Confronté à une baisse de sa production de viande, le Cameroun renforce sa coopération avec le Brésil pour moderniser sa filière bovine. Dans une lettre datée du 9 juillet 2026, l’ambassadeur du Cameroun au Brésil, Martin Agbor Mbeng, a confirmé le soutien des autorités au projet d’implantation du groupe agro-industriel brésilien Santa Maria à Ngaoundéré, dans la région de l’Adamaoua.
Le projet prévoit la construction d’une unité de production d’intrants pour la reproduction bovine et d’aliments pour bétail.
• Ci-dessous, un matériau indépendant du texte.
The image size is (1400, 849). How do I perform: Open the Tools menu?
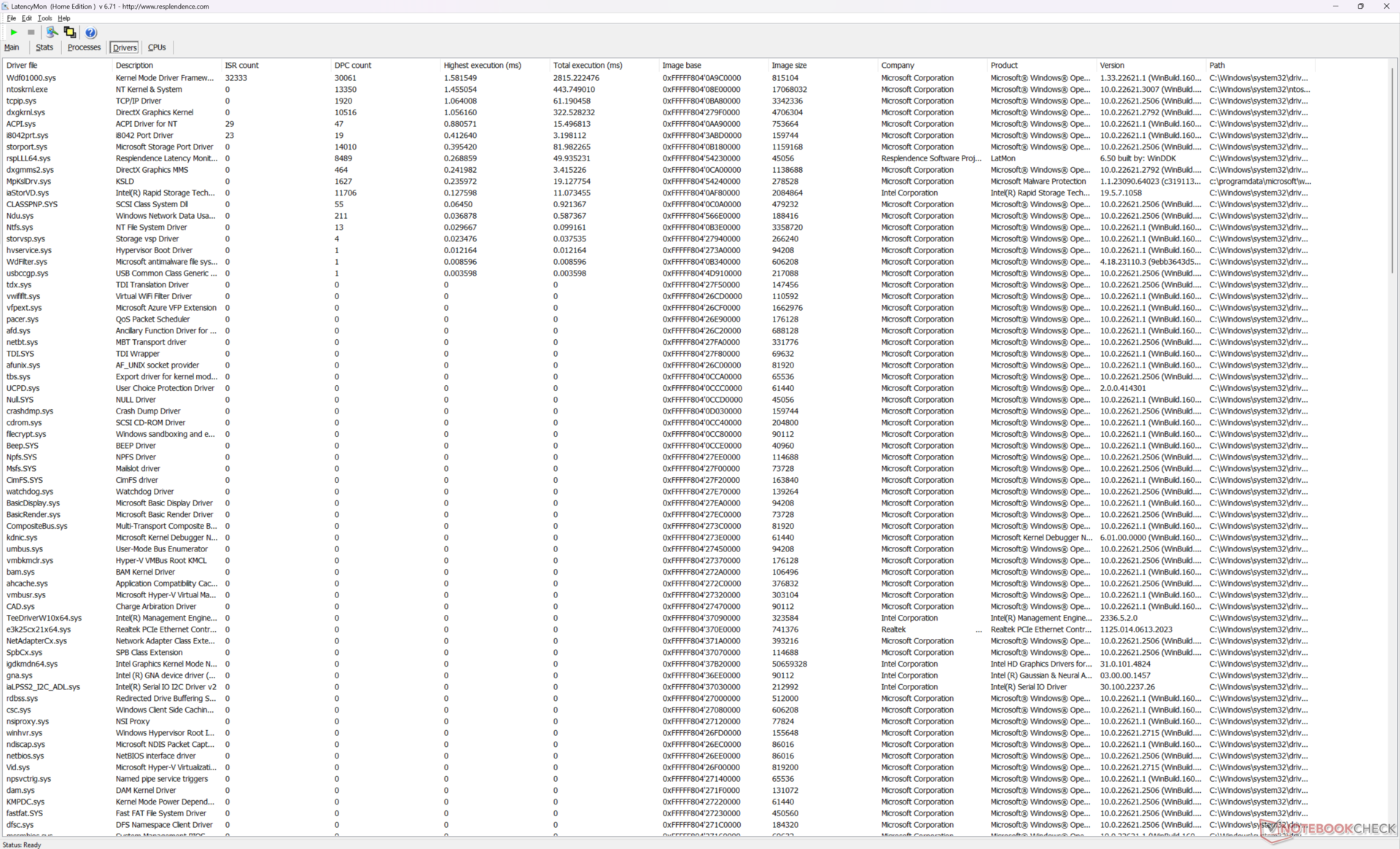click(x=44, y=18)
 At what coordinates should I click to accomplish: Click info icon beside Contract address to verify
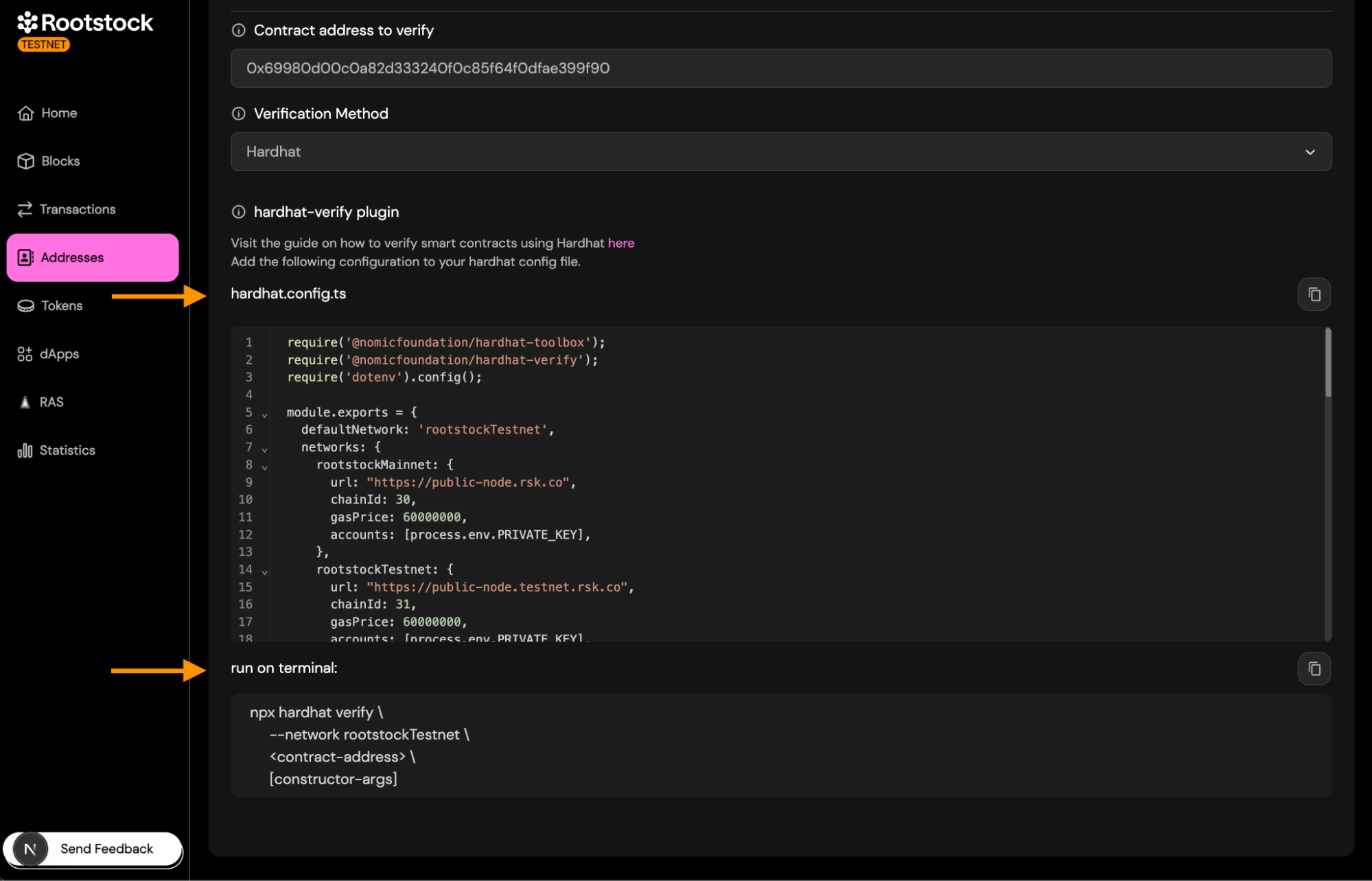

Il s’inscrit dans la stratégie nationale de substitution aux importations et vise à favoriser le transfert de technologies, l’amélioration génétique du cheptel et la formation des éleveurs.
Cette initiative intervient alors que la production nationale de viande est passée de 235 960 tonnes en 2024 à 172 910 tonnes en 2025, soit une baisse de 26,7 %. Malgré ce recul, la viande bovine demeure la première production animale du pays avec 68 902 tonnes, devant la volaille, le porc, les caprins et les ovins.
Dans le cadre de son implantation, Santa Maria prévoit également d’organiser, au dernier trimestre 2026, un séminaire sur les techniques modernes d’insémination artificielle. L’objectif est de renforcer les compétences des éleveurs et d’améliorer la productivité des troupeaux grâce au savoir-faire brésilien.
Cette coopération viendra compléter les projets déjà engagés par le gouvernement, notamment la construction du Centre national de production de la semence animale de Wakwa, destiné à accélérer l’amélioration génétique du cheptel.
À travers ce partenariat, le Cameroun espère relancer durablement sa filière bovine, réduire sa dépendance aux importations de viande et renforcer sa sécurité alimentaire, rapporter par stopblablacam.com.